The `chk.s` instruction checks the specified register to see if the NaT bit is set. If not, the instruction allows execution to continue normally. But if the register is invalid, then control transfers to the specified label. Our recovery code re-executes the instructions that led to the invalid value, but this time we execute them non-speculatively so that exceptions can be raised and handled. Once the value has been recovered, we jump back to the instruction after the `chk.s` so that normal execution can resume.

In this case, we can make an additional optimization. Since the only things happening after recovery are copying `r29` to `ret0` and returning, we can inline those two instructions then perform peephole optimization to combine the `ld4 r29 = [r29]` and `or ret0 = r0, r29` into `ld4 ret0 = [r29]`.

Note that optimizing the recovery code is not really that important from an execution speed standpoint, since the recovery code runs only if an exception occurred, and the cost of raising and handling the exception will drown out any cycle squeezing effects.
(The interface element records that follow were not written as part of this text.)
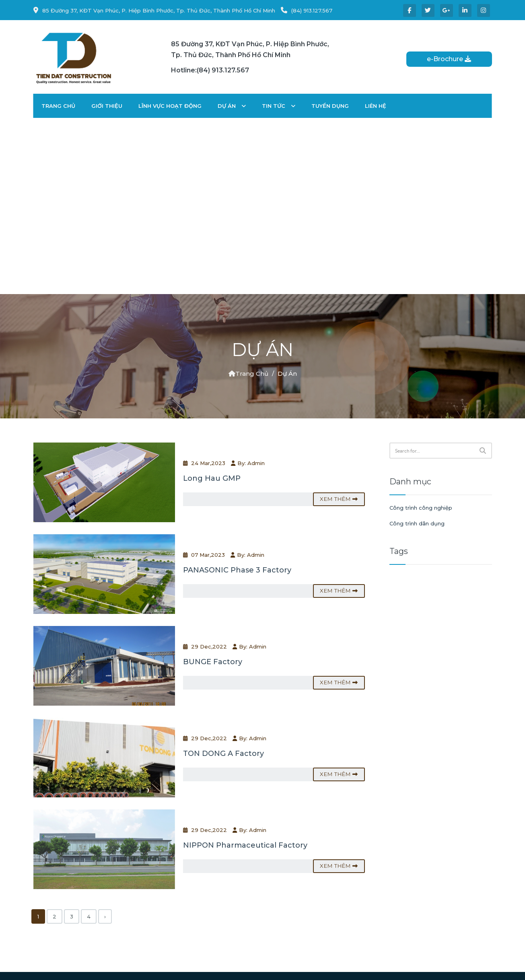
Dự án (232, 106)
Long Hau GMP (212, 478)
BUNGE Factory (212, 662)
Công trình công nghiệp (421, 508)
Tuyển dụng (330, 106)
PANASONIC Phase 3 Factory (237, 570)
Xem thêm (339, 499)
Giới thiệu (107, 106)
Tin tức (278, 106)
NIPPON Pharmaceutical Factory (245, 845)
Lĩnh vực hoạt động (170, 106)
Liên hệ (375, 106)
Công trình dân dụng (417, 523)
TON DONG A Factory (223, 754)
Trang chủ (58, 106)
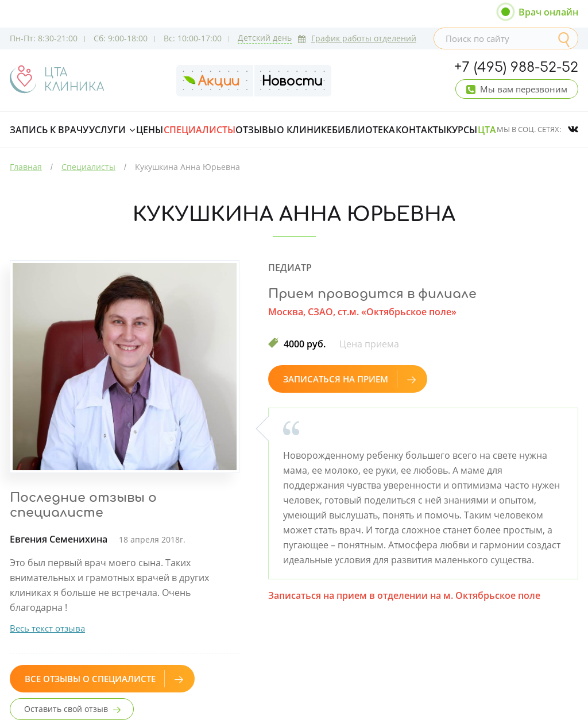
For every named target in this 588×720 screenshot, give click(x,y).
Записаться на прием (349, 379)
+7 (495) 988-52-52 (516, 67)
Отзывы (256, 130)
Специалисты (199, 130)
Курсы (462, 130)
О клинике (304, 130)
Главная (26, 167)
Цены (149, 130)
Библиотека (363, 130)
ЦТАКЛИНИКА (74, 80)
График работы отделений (357, 38)
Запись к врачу (49, 130)
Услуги (107, 130)
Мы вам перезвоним (524, 89)
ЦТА (487, 130)
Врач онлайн (548, 12)
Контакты (421, 130)
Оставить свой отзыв (66, 709)
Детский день (265, 37)
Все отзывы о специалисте (104, 679)
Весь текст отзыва (47, 628)
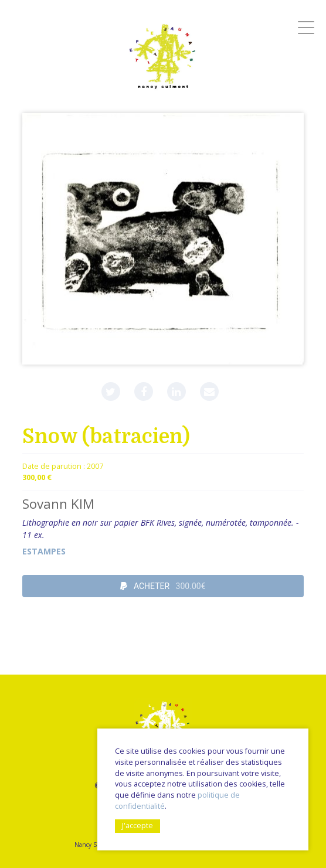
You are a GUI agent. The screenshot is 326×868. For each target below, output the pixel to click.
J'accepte (137, 825)
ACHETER (162, 586)
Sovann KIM (58, 503)
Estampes (44, 551)
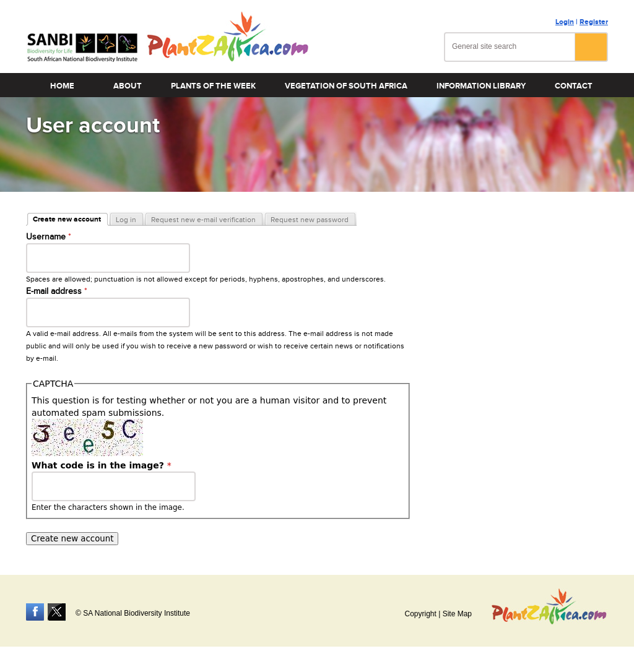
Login (565, 22)
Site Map (457, 614)
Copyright (420, 614)
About (128, 86)
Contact (573, 86)
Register (594, 22)
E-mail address (56, 291)
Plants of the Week (213, 86)
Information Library (481, 86)
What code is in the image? (102, 465)
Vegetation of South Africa (346, 86)
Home (62, 86)
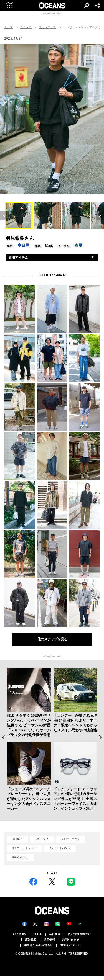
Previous (3, 737)
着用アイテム (18, 258)
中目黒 (24, 245)
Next (101, 737)
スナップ (26, 27)
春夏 (78, 245)
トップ (8, 27)
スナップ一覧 (47, 27)
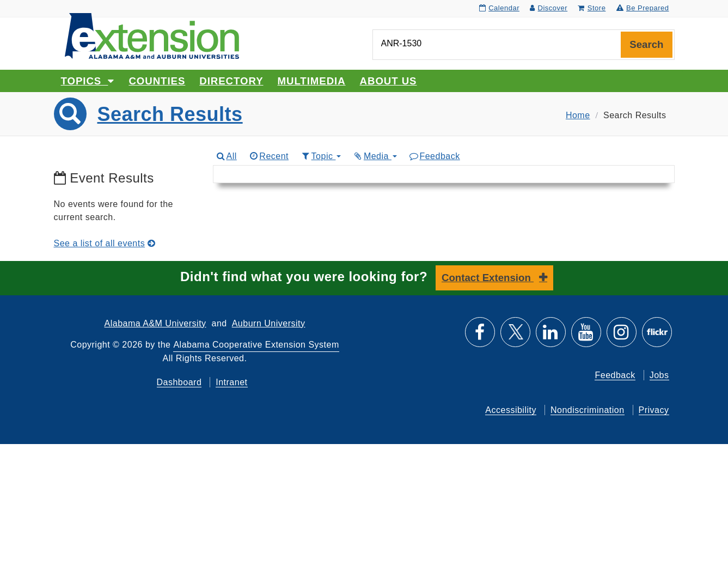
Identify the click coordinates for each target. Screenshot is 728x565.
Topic (320, 156)
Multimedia (311, 81)
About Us (388, 81)
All (226, 156)
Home (578, 115)
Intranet (231, 382)
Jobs (659, 375)
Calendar (499, 8)
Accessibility (511, 410)
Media (375, 156)
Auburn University (268, 323)
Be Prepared (643, 8)
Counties (157, 81)
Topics (88, 81)
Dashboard (179, 382)
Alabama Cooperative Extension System (256, 344)
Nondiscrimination (588, 410)
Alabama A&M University (155, 323)
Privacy (654, 410)
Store (591, 8)
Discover (548, 8)
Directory (231, 81)
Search (646, 44)
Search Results (170, 114)
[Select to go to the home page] (152, 35)
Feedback (434, 156)
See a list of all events (105, 243)
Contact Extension (487, 277)
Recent (268, 156)
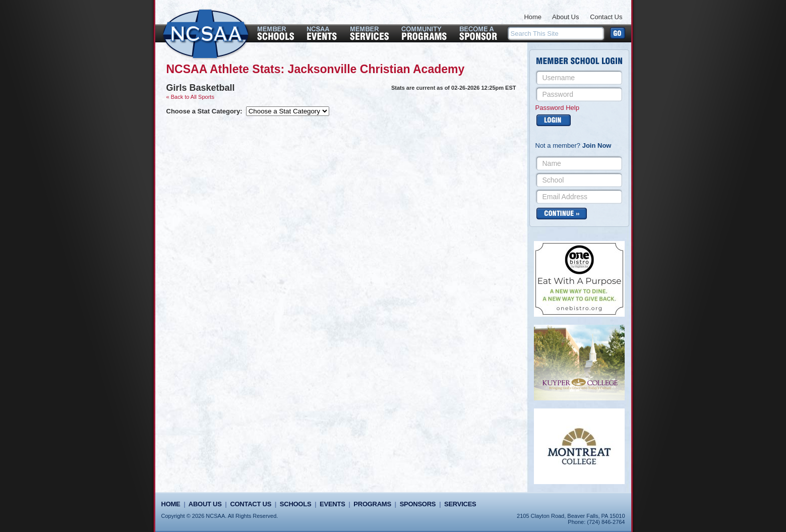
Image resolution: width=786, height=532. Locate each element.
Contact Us (606, 17)
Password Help (557, 107)
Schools (295, 504)
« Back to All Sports (190, 97)
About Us (565, 17)
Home (532, 17)
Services (460, 504)
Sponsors (418, 504)
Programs (372, 504)
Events (332, 504)
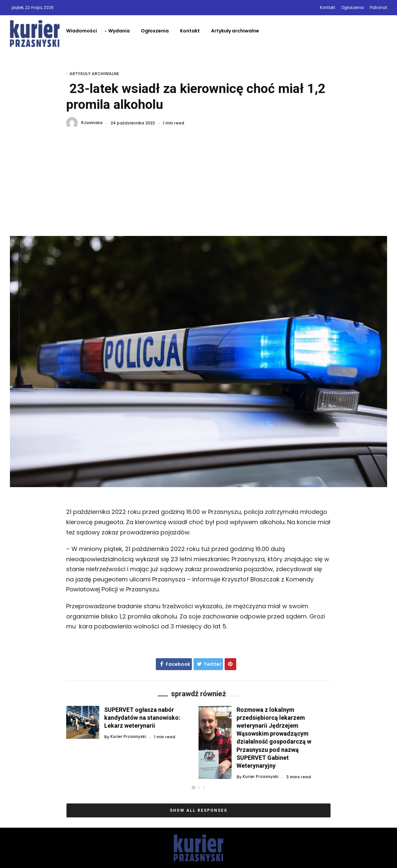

The real benefit of optimizing the recovery code is to avoid the jump back into the mainline code, because that allows the mainline code to be more compact: Recall that all jump targets must be the start of a bundle. If we had the recovery code jump back to the mainline code, we would have to insert some `nop`s so that the `recovered` label is at the start of a bundle. (In practice, what the compiler will do is repeat the trailing instructions in the bundle containing the `chk.s` then jump to the start of the next bundle.)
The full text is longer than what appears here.